_EXCERPT PROVIDED_:
Q&A: Preventing Downtime
It's not enough to respond to downtime; what's needed is a new mindset that focuses on preventing downtime.
With IT already stretched to the max, the last thing you need is systems going down, preventing customers from interacting with your company and essentially stopping employee productivity. IT can no longer be satisfied with uptime guarantees, no matter how many "9s" are in that guarantee. What's needed is a new mindset, one that focuses on preventing downtime, not just managing it. To learn more about this shift, we spoke with Dave Laurello, president and CEO of Stratus Technologies, a company whose products provide monitoring to provide uptime assurance.
Enterprise Strategies: What do you mean by IT downtime? What is the standard associated with IT downtime?
Dave Laurello: The term downtime refers to periods of time when a system is unavailable. That can be planned or unplanned downtime. Uptime, also called availability, is the opposite and can be defined as the amount of time a system is fully operational during a defined period. For example, if a system is fully operational 100 hours per week, its availability is 100/168 = 59 percent on a 24/7 operating basis.
Availability is typically expressed as 9s. "Three nines" availability means that a system is fully operational 99.9 percent of the time; that's an average of nearly nine hours of downtime per year, or 10 minutes a week.
I would argue that any amount of downtime is too much, but availability is often grouped in three categories: conventional, high availability, and continuous availability. Conventional availability can be defined as 99 percent availability, or an average of 87 hours and 40 minutes of downtime a year. High availability falls in the 99.90 to 99.95 percent range, meaning between 4 and 8 hours of downtime a year. Continuous availability requires a minimum of 99.999 percent availability, which is just over 5 minutes of downtime per year. Stratus servers have consistently operated above 99.9997 percent uptime; that's about 90 seconds a year.
Why is it so important for businesses to prepare for potential downtime? What are some of the things IT does as part of their preparation?

_REQUEST_: Reproduce the full Q&A on preventing downtime above word for word, from its title through its final question.

_COLLECTED DATA_:
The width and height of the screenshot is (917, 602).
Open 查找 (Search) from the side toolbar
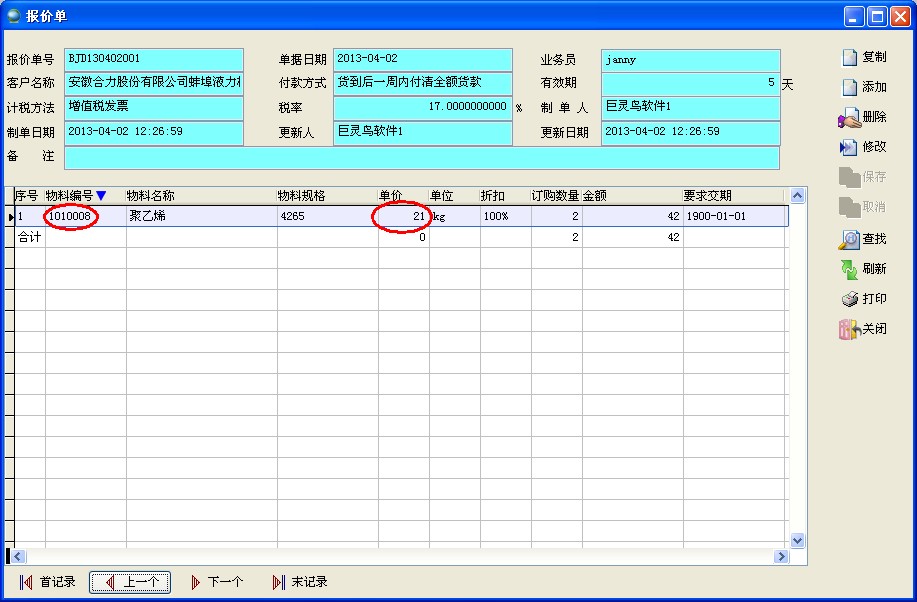pyautogui.click(x=849, y=239)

_TASK OUTPUT_:
Q&A: Preventing Downtime
It's not enough to respond to downtime; what's needed is a new mindset that focuses on preventing downtime.
With IT already stretched to the max, the last thing you need is systems going down, preventing customers from interacting with your company and essentially stopping employee productivity. IT can no longer be satisfied with uptime guarantees, no matter how many "9s" are in that guarantee. What's needed is a new mindset, one that focuses on preventing downtime, not just managing it. To learn more about this shift, we spoke with Dave Laurello, president and CEO of Stratus Technologies, a company whose products provide monitoring to provide uptime assurance.
Enterprise Strategies: What do you mean by IT downtime? What is the standard associated with IT downtime?
Dave Laurello: The term downtime refers to periods of time when a system is unavailable. That can be planned or unplanned downtime. Uptime, also called availability, is the opposite and can be defined as the amount of time a system is fully operational during a defined period. For example, if a system is fully operational 100 hours per week, its availability is 100/168 = 59 percent on a 24/7 operating basis.
Availability is typically expressed as 9s. "Three nines" availability means that a system is fully operational 99.9 percent of the time; that's an average of nearly nine hours of downtime per year, or 10 minutes a week.
I would argue that any amount of downtime is too much, but availability is often grouped in three categories: conventional, high availability, and continuous availability. Conventional availability can be defined as 99 percent availability, or an average of 87 hours and 40 minutes of downtime a year. High availability falls in the 99.90 to 99.95 percent range, meaning between 4 and 8 hours of downtime a year. Continuous availability requires a minimum of 99.999 percent availability, which is just over 5 minutes of downtime per year. Stratus servers have consistently operated above 99.9997 percent uptime; that's about 90 seconds a year.
Why is it so important for businesses to prepare for potential downtime? What are some of the things IT does as part of their preparation?